Prompt →
Only the lines holding "computer" are wanted. Copy every one from the records below.

Information →
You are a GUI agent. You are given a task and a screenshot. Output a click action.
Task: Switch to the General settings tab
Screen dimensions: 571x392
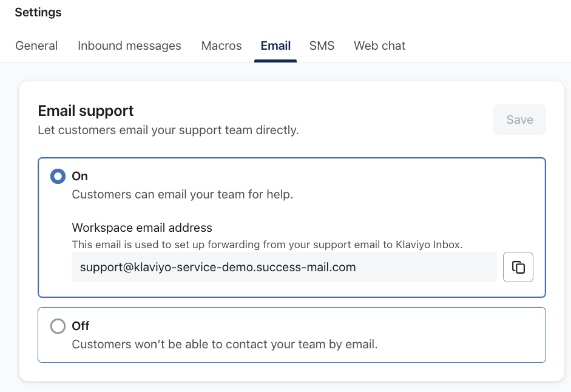coord(36,46)
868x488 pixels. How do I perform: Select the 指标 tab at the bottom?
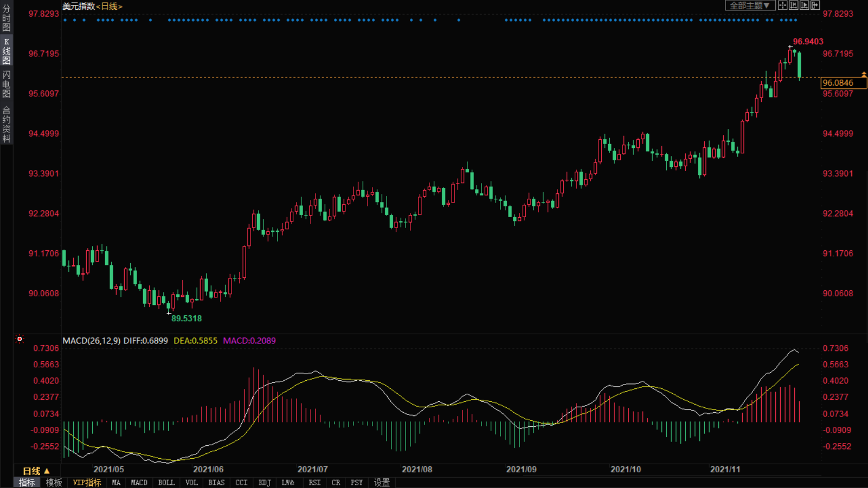pos(27,483)
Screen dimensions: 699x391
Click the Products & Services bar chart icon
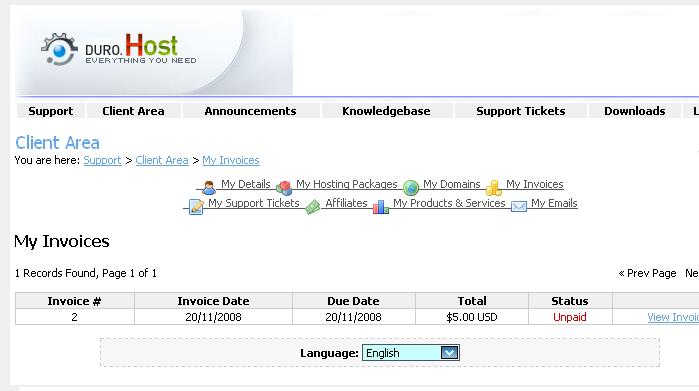[381, 207]
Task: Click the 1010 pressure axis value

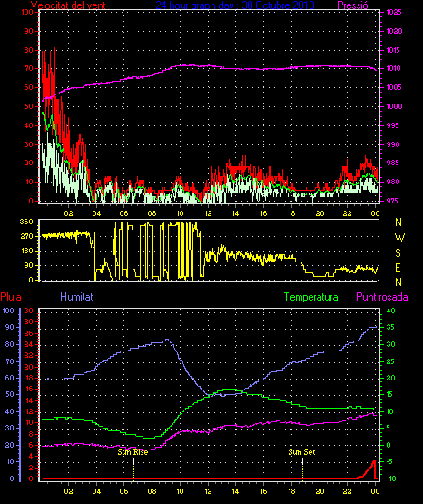Action: tap(393, 68)
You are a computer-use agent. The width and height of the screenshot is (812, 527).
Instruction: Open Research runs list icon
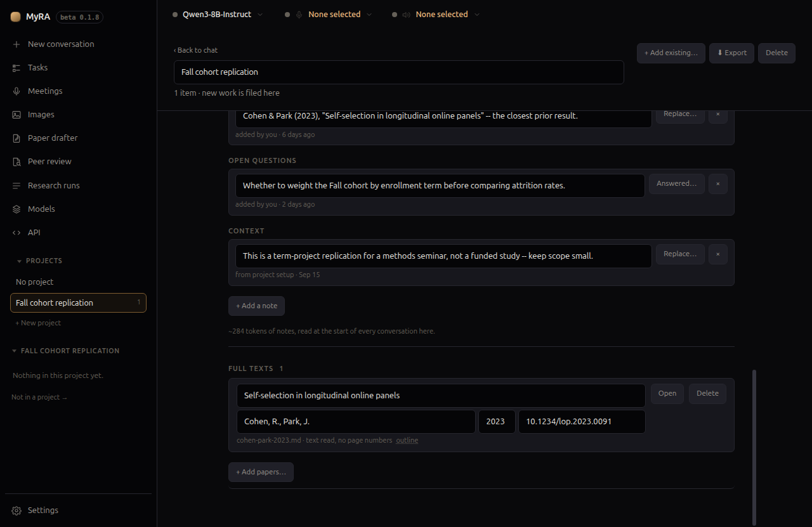[x=16, y=186]
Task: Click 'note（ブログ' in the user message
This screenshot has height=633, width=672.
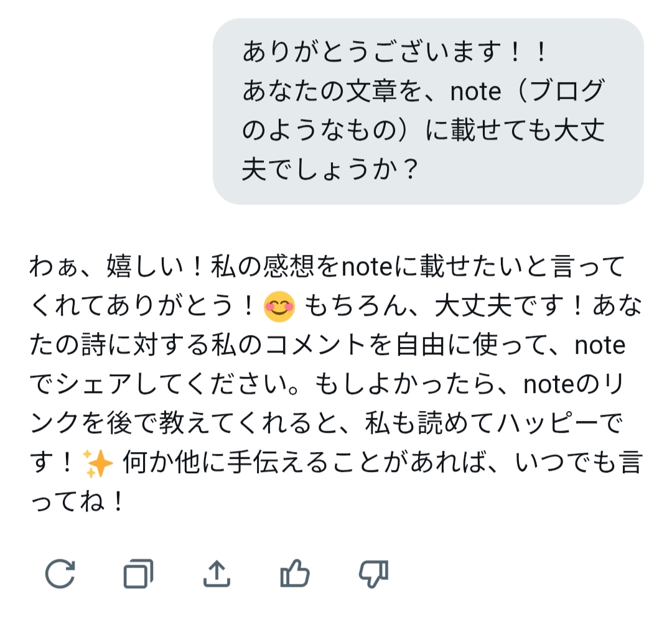Action: 526,92
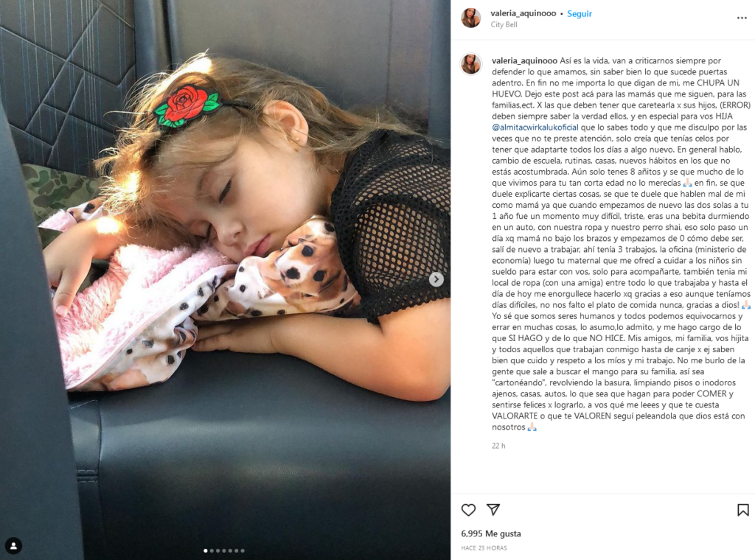Save the post with bookmark icon
The width and height of the screenshot is (755, 560).
(743, 510)
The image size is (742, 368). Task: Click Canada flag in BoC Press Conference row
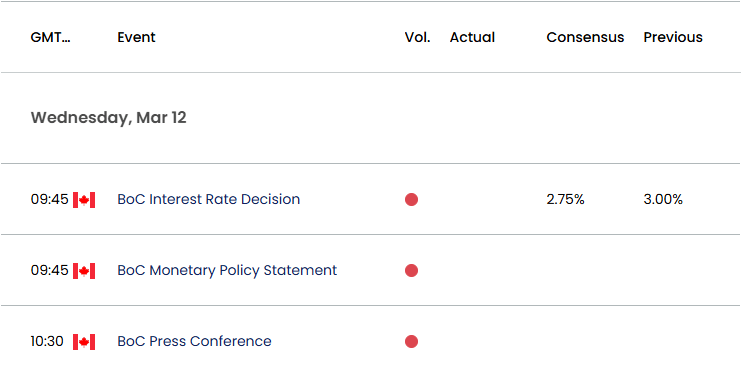click(x=84, y=342)
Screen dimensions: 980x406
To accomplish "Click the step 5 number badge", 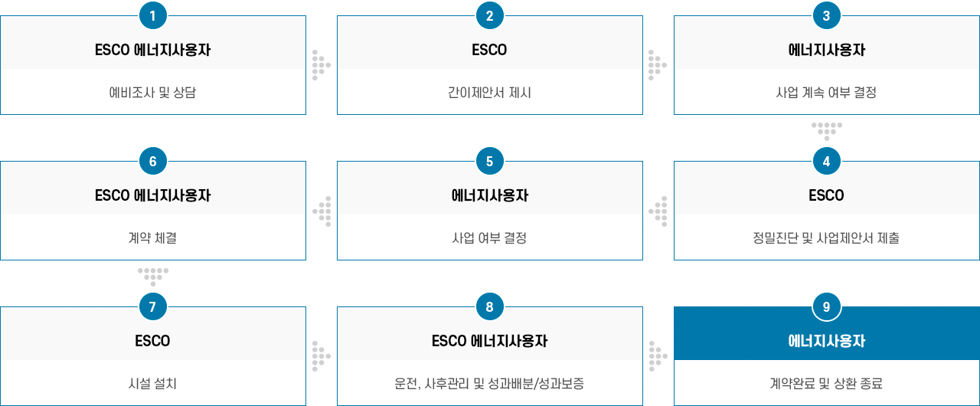I will (489, 161).
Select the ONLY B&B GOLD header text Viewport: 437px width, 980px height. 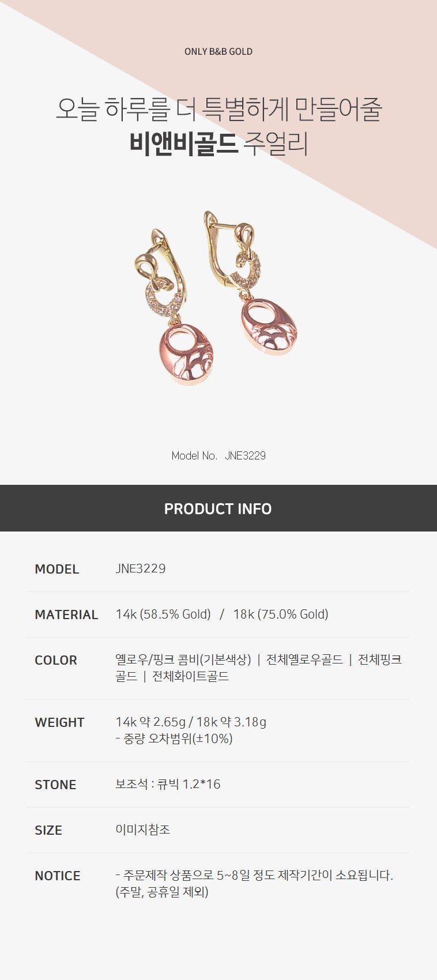[x=219, y=51]
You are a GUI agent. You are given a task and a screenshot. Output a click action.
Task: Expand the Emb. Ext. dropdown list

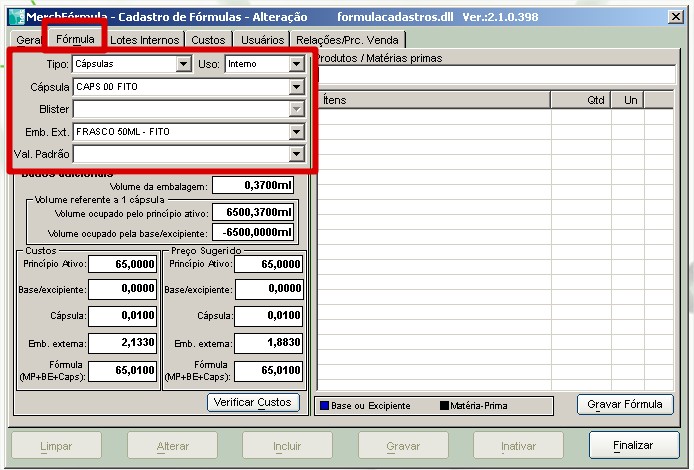[296, 131]
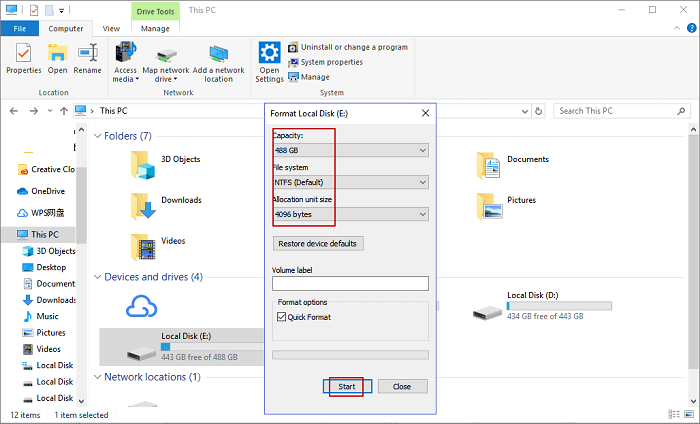700x424 pixels.
Task: Toggle the Quick Format checkbox
Action: click(x=284, y=317)
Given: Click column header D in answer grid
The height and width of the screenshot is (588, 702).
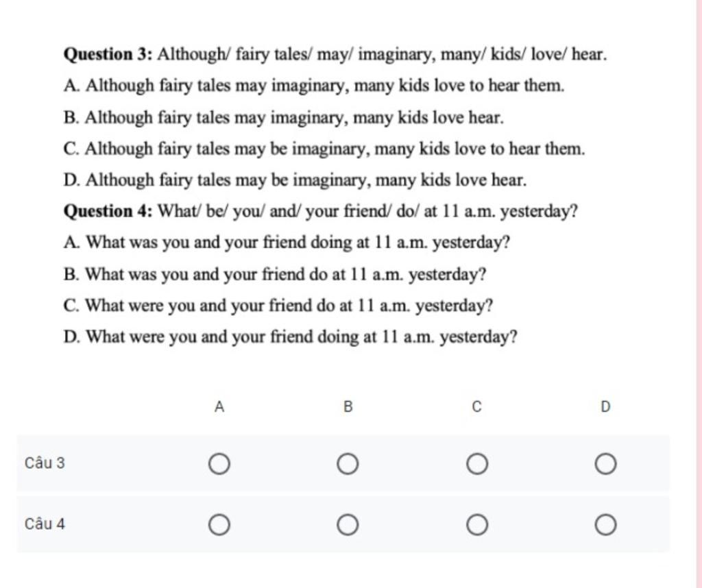Looking at the screenshot, I should tap(605, 407).
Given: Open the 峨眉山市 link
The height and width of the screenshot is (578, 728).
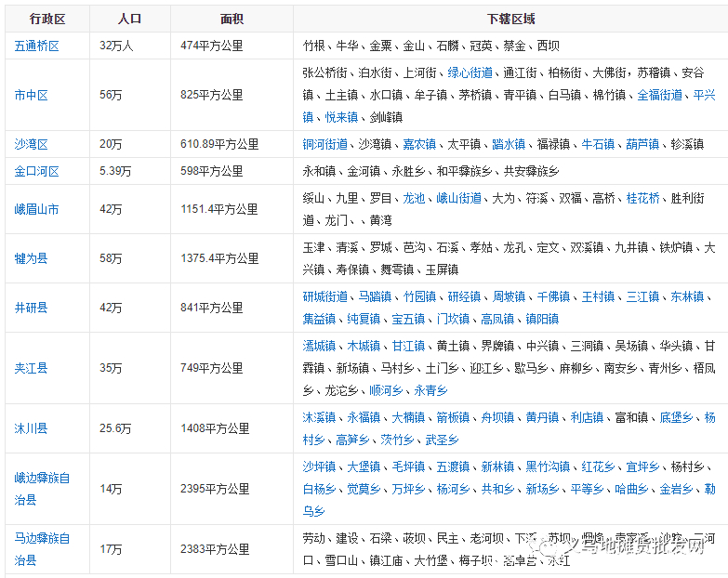Looking at the screenshot, I should click(x=37, y=209).
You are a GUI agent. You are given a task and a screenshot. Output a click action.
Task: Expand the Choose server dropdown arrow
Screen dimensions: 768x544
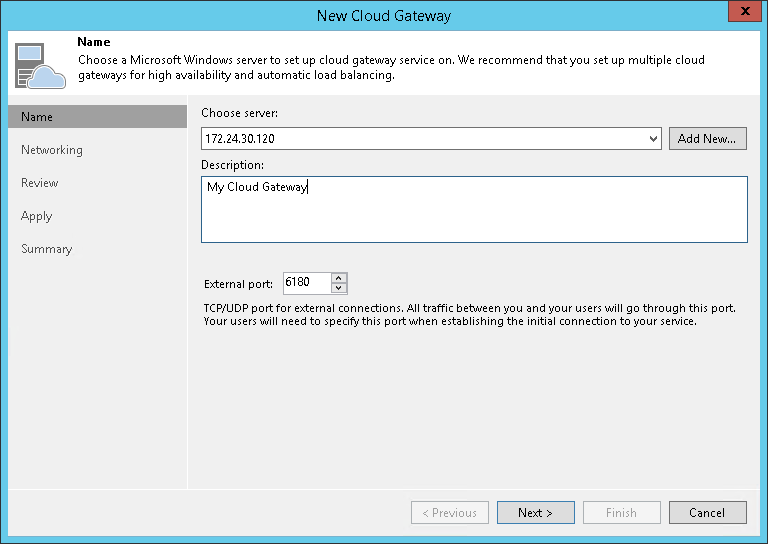coord(653,139)
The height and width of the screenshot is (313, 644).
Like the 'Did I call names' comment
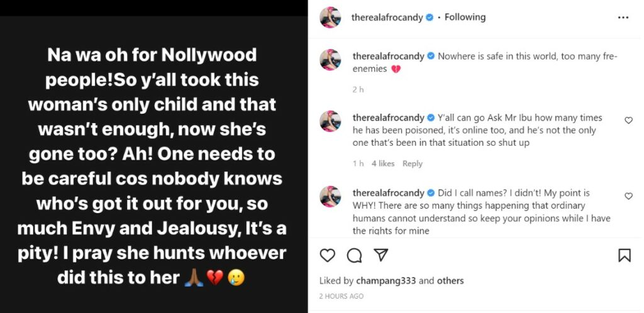coord(628,196)
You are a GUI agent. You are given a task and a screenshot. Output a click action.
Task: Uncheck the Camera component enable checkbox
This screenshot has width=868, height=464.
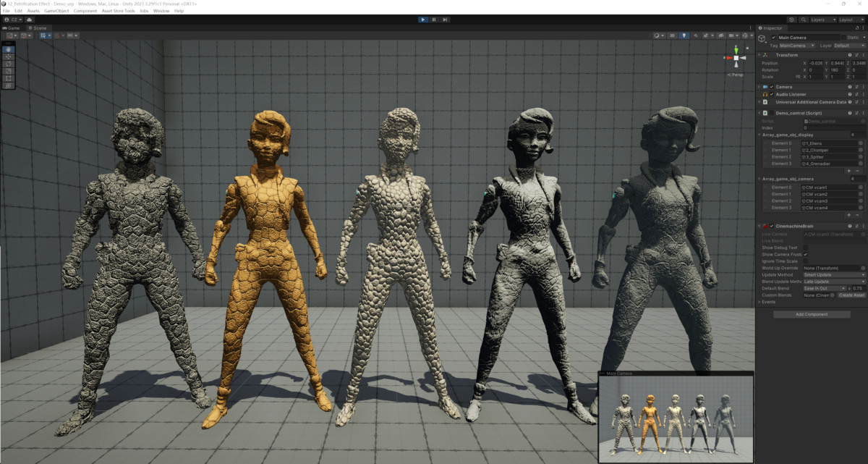pos(772,87)
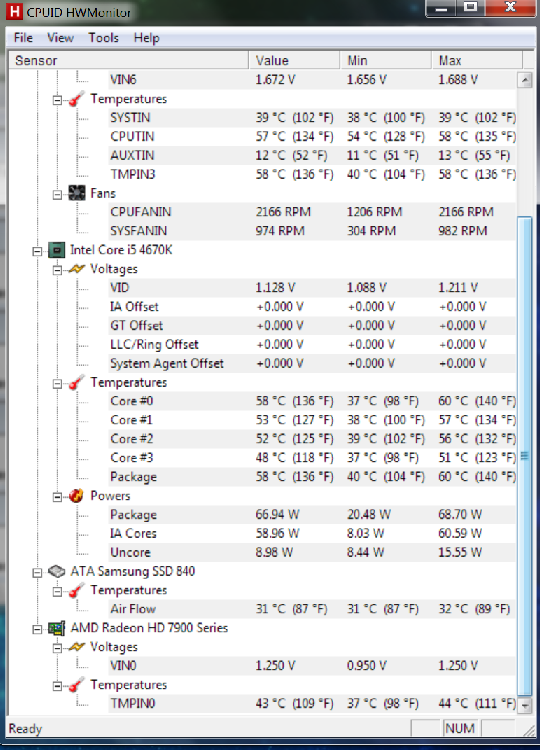540x750 pixels.
Task: Click the Intel Core i5 4670K chip icon
Action: [57, 250]
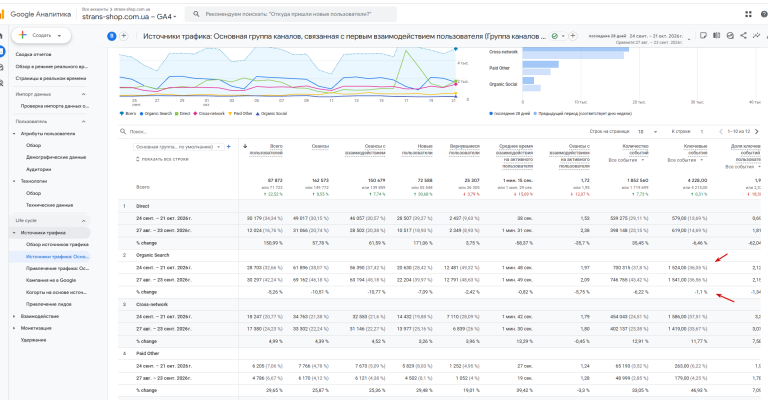Open the primary channel group dimension dropdown
Viewport: 768px width, 400px height.
click(179, 147)
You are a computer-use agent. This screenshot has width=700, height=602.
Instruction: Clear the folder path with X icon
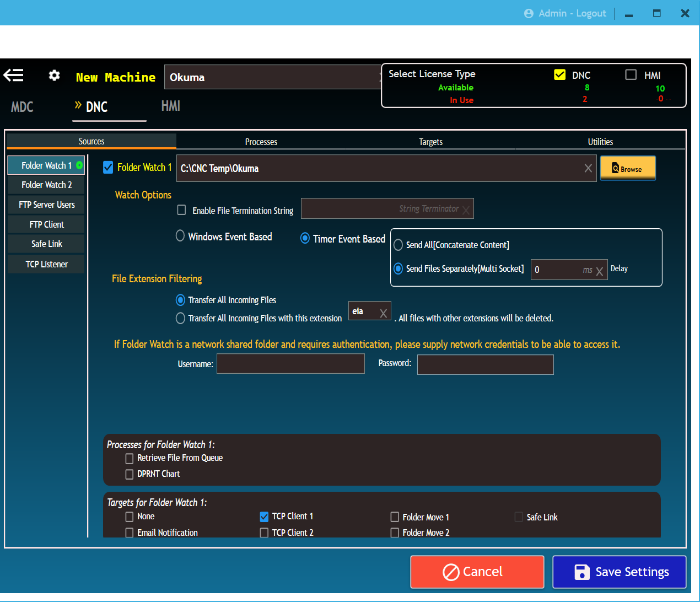click(588, 169)
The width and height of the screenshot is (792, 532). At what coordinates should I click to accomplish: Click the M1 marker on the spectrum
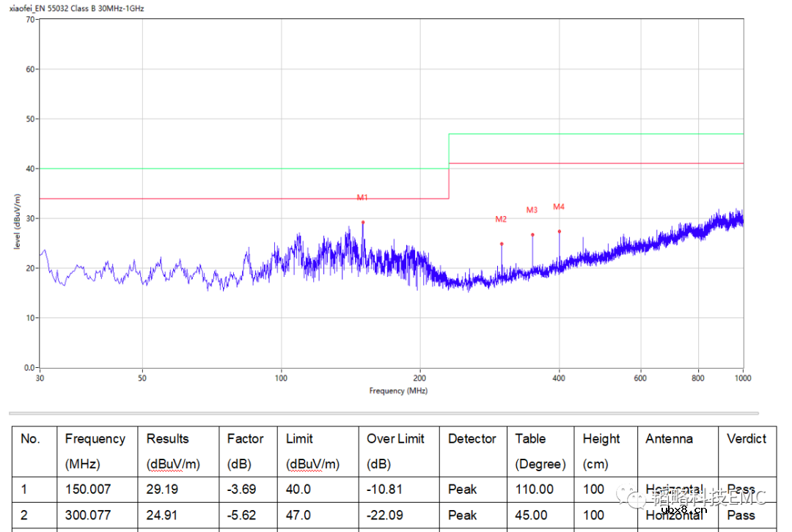click(x=362, y=222)
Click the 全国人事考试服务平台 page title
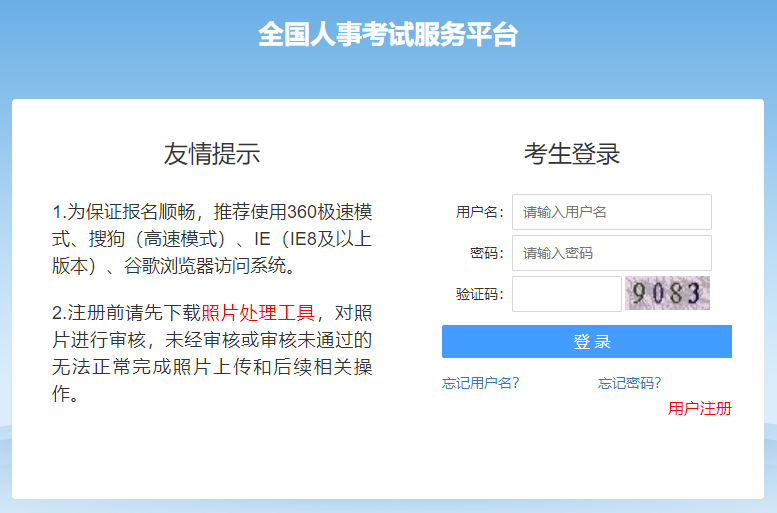 [388, 34]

Answer to this problem →
You are a computer-use agent. The width and height of the screenshot is (812, 527).
You are a computer-use agent. This screenshot has width=700, height=602.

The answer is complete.